Series of lockdowns and their extensions followed with concurrence of hapless men and women in the white coat, who were left groping in the dark for effective treatment and a vaccine. The limping economy had to be nursed back to semblance of health. This wasn’t an exclusive Indian crisis. It was a global one. No nation was spared the battering.
Some like New Zealand and South Korea somehow managed to wriggle themselves from the viral stranglehold quite early. Notably for the USA, Brazil, India and European Union there was no letting go! At the time of writing subsequent waves of viral infection and more severe re-infections are already being reported globally.
Nations took to unraveling a vaccine before all was lost. The timid vaccine refused to emerge from laboratory workbenches. Nations made tall but unconvincing claims of having ‘progressed well into vaccine trials’. They remained just tall claims. Probably the one looking most promising was the one being developed by the Oxford University and licensed to AstraZeneca.
But recently the vaccine received a setback with death of one of the volunteers in Phase III human trials. Before the chicken could actually hatch from the egg, global politicians notably of the West resorted to ‘vaccine nationalism’ by hoarding a nonexistent entity by entering into pre-purchase agreements with potential vaccine manufacturers. This potentiated non-availability of the vaccine to deserving poorer nations.
That a pandemic of Covid-19’s monstrosity couldn’t tame the self-serving politician out to reap rich dividends by conniving with potential vaccine manufacturers was nauseatingly and repulsively evident. India too indulged in ‘vaccine politics’ of a different kind though. Equally repulsive, grotesque, shameful and to a large extent inhuman.
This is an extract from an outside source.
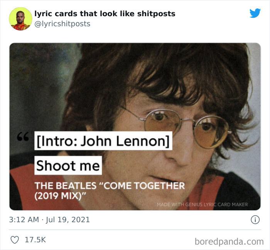Visit the @lyricshitposts handle
The image size is (270, 250).
click(62, 24)
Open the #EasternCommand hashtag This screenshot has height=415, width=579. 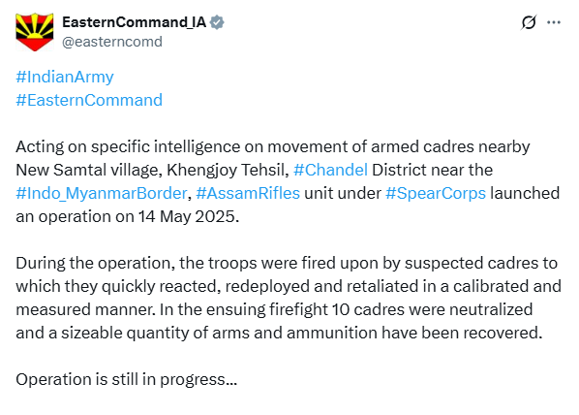coord(89,100)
Elections in Bihar were round the bend.
The BJP-led NDA had to win it come what may. The front decided to play to the gallery riding piggyback on the virus. India like the rest of the world had no vaccine which had run through mandated phases of Human trials. The nation’s best bet Covaxin being manufactured by Bharat Biotech has only just secured the Drugs Controller General of India’s nod for phase III clinical trials. The ribbon at the finishing point is still miles away. A vaccine in India remains an unborn fetus.
The NDA decided to use this unborn yet christened fetus to garner precious votes in Bihar. The federal finance minister indulged in the unthinkable. She led the BJP’s ‘Bihar thrust’ by promising free vaccine for every citizen in Bihar if the NDA assumed power. The entire exercise seemed strange. Why did the Finance Minister make this bizarre and outlandish announcement? Matters of the vaccine weren’t clearly her business.
It was the Union Health Minister’s who played hide-and-seek. He probably allowed better sense prevail by not being a part of the cheating act. Bihar clearly was being taken for a ride. By promising Biharis a nonexistent entity as crucial as the Covid vaccine, they were being cheated. They were being made to look like fools before the entire nation. ‘Vaccine populism’ played out in poll-bound Bihar was adopted by Tamil Nadu too, with her chief Minister promising free vaccine. It wasn’t surprising for a state sold to freebies to fall for such gimmicks.
Now that elections in Bihar are already underway, one is curious to know what a BJP-led NDA if it assumes power in the state would administer for free as vaccine against the pandemic. Clearly gomuthr(cow urine) or concoction of cow dung cannot be administered as Covid vaccine!
However, they were seen being distributed in different parts of India as immunoboosters against Covid-19. That the Coronavirus has miserably failed to tame the typical power-avaricious politician is for all to see. Bihar is no animal lab, and Biharis are no guinea pigs to test the unborn vaccine.
Quote by Polish author monika Wisniewska is worth listening: “The vaccine should be tested on politicians first. If they survive, the vaccine is safe. If they don’t, then the country is safe.”